What the task requires: Skip the pictures. Quote every line below, exactly, from the one with "You are a computer-use" through the final line.

<<<<

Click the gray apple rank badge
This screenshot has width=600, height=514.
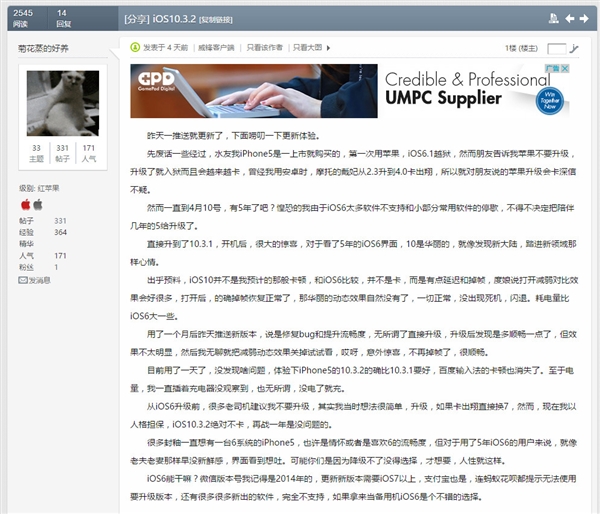[x=39, y=204]
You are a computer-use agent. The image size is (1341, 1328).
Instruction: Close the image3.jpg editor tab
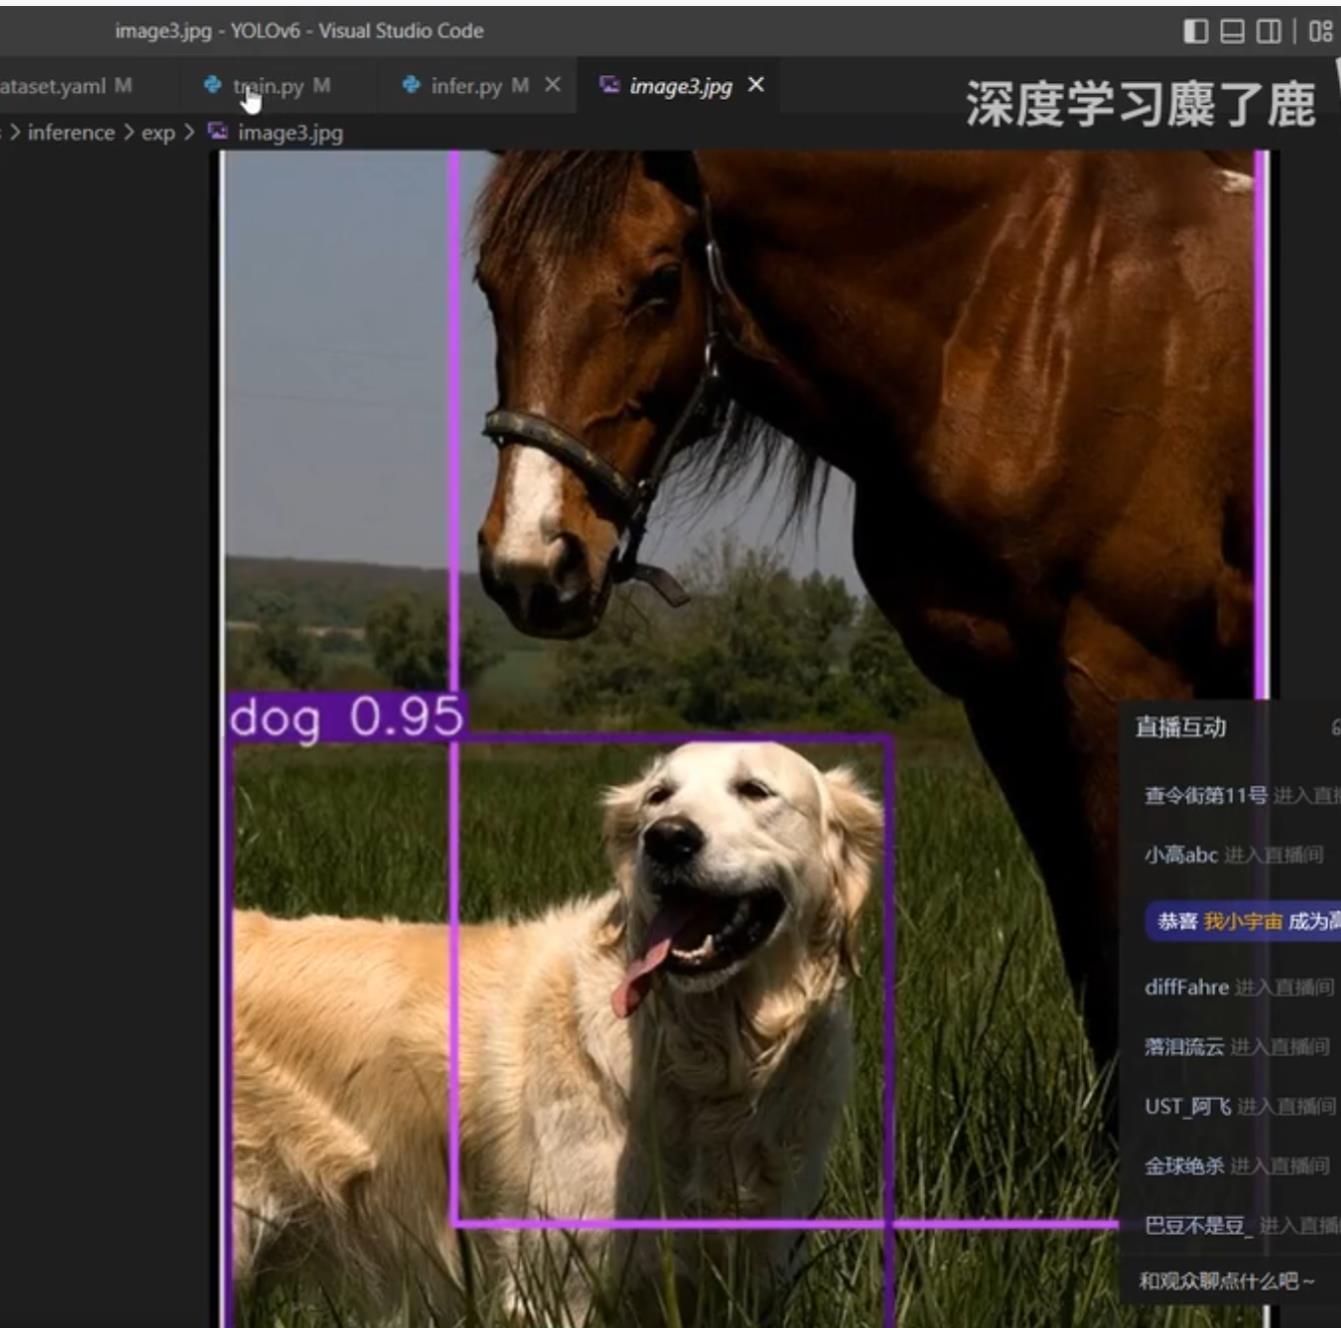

>>>>

Task solution:
You are a computer-use agent. The image size is (1341, 1328).
Instruction: Close the image3.jpg editor tab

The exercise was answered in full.